So I am not a binge eater. I've been an overeater for quite a while, but not in the compulsive way binge eaters describe; I just eat too much.

But tonight. Ah, tonight I was suddenly starving. Not for the food in my slow cooker, ready at any moment, but for a big bacon cheeseburger and fries with fry sauce and a pint of chubby hubby. So, ok. I'm a calorie counter, so no food is forbidden. But I also cannot have that dinner. I could swing the burger part with some advance planning, but not the fast food followed by ice cream. It's just not going to happen. And I NEEDED it.

Usually if I feel like that about a food, I find a way to eat it. Maybe not that day, but in the near future. This time I wanted them NOW. There's no way I could eat all the things I wanted on the same day and stay on plan, but my need was so strong that I just told myself I had to eat my real dinner first and then see how I felt. So I did. And I still wanted the junk. So, so badly.
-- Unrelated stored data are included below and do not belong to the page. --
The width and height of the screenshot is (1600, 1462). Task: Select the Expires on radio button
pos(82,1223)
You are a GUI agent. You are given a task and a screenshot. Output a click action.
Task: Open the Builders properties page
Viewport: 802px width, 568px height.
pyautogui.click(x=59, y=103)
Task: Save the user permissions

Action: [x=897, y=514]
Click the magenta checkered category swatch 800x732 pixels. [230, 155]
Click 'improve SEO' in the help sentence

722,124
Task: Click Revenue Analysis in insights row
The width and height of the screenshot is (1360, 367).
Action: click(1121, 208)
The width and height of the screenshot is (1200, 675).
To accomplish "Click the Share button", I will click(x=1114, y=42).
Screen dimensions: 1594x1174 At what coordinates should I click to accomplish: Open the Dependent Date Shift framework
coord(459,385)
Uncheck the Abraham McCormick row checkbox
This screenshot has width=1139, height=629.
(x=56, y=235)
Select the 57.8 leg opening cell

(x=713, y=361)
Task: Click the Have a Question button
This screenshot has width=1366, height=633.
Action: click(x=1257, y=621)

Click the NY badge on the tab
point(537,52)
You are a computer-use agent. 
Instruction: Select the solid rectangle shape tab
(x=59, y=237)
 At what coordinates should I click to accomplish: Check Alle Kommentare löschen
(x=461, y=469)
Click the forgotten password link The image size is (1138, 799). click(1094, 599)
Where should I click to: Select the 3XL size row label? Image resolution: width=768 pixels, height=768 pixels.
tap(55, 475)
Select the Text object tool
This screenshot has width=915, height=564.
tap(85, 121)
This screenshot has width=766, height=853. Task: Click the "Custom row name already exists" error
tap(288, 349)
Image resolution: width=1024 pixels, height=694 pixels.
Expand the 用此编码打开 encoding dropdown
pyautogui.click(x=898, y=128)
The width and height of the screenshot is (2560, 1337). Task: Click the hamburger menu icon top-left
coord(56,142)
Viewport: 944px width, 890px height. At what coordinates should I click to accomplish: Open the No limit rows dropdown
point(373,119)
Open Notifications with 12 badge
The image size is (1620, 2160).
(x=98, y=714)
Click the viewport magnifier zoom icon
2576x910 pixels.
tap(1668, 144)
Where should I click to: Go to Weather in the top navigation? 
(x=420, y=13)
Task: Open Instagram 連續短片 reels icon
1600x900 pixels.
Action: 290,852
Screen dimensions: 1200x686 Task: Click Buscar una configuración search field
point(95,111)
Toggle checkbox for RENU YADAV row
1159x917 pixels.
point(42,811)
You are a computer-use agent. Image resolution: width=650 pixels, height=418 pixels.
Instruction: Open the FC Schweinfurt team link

So I stalled. I read the forums here and on MFP. This led to an additional craving for a hot dog, but also gave me the knowledge that low calorie hot dogs exist. So I decided to get some, since that at least would fit my plan. By this point I knew I wasn't even really hungry, but I couldn't shake the need for an expanding list of foods I know are a bad idea anytime, much less after my third meal of the day. It was a weird mental snap. But again, I stopped and told myself I could not go to the grocery store in that mood. I could have a hot dog, but I wasn't going to Safeway until I tried something healthier. I turned to the freezer and zapped myself some broccoli with cheese sauce. And instantly calmed down and felt better. It was like flipping the sanity switch. I still went to the store for the hot dogs, but I wasn't even tempted by the mcdonalds I passed to get there, and I just bought what I came for and left.

Now I'm home and still deciding whether or not to have a hot dog. I can afford to, but will it set off the crazy chain? I don't get what happened.

So, what the heck? Why is my brain trying to sabotage me so close to my goal? I've been doing so well! And I don't think I've been overly restrictive. I DO go over my calories sometimes, and I do find ways to eat things I want. Why did I feel this way? And why did the broccoli fix it?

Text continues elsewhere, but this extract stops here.